A couple of years ago I read a piece about amateur piano playing that said, in essence, if you can keep 15 pieces in your repertoire, why not keep 25? I thought, “Okay, I’ll try that.” I’m strictly an amateur pianist. I learned as an adult, and while I’ve made great strides, my technique has never been and will never be entirely secure.
What I’m finding now is that I can’t keep that many plates spinning. Oh, I know 25 pieces. They’re memorized. But they’re not secure. When I choose one that I haven’t played for a couple of weeks and set out to play through it, strange lapses happen. Most often, it’s my fingers that trip me up. My brain knows the music perfectly well, but suddenly my hands forget which finger to use on which note. Train wreck.
Obviously, I need to let go of a bunch of pieces.

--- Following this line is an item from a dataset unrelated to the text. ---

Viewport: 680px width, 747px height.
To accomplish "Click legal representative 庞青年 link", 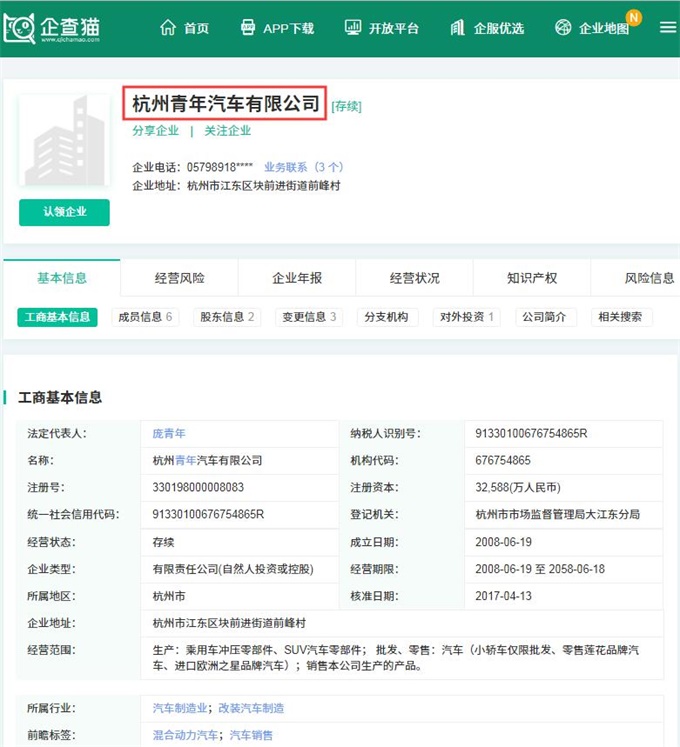I will click(x=169, y=433).
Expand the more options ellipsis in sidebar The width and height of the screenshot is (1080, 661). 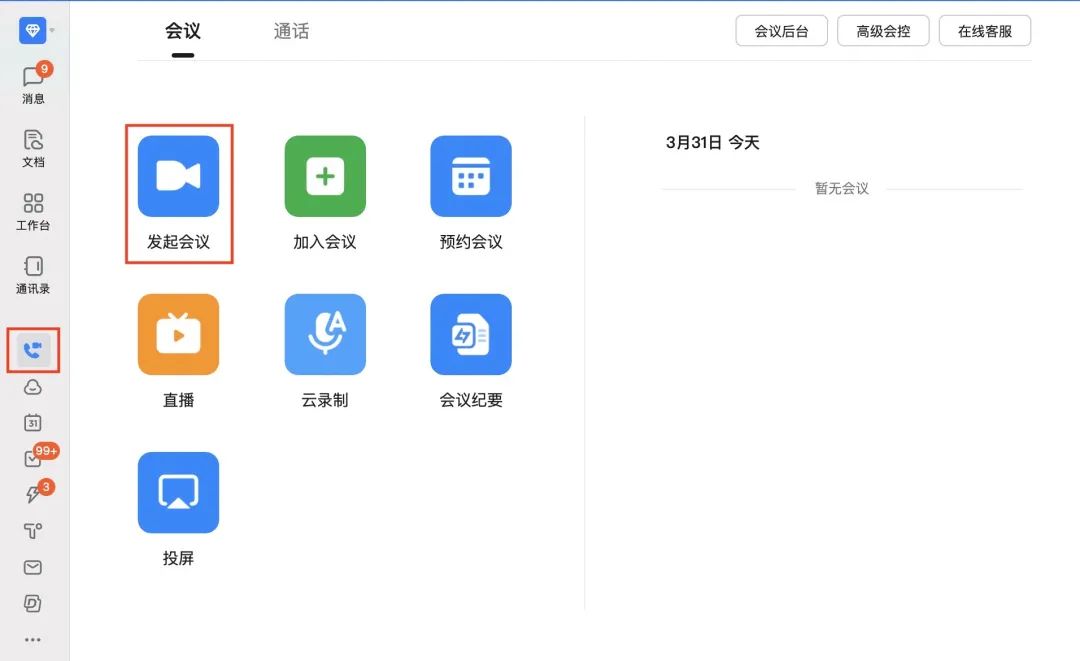[x=33, y=639]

Either that, or spend an hour a day practicing pieces I’ve already played a hundred times, and never learn anything new. Learning new pieces is a wonderful experience — right now I’m coming close to mastering the first variation in the Goldberg Variations, and I have a longish list of other pieces I’d like to learn. I’ve let go of many pieces in the past; when I leaf through the Well-Tempered Clavier or my Dover edition of the Partitas, Suites, and Inventions, I find movements with fingerings marked in pencil from beginning to end, but I have only a vague memory of ever having played them.
Maybe I could rent an extra brain. Or an extra three hours every day, for keeping up with all of the music that I know. Or maybe I’ll give up the piano entirely and start a talking dog act. Do you think I could get on Ed Sullivan with a talking dog act?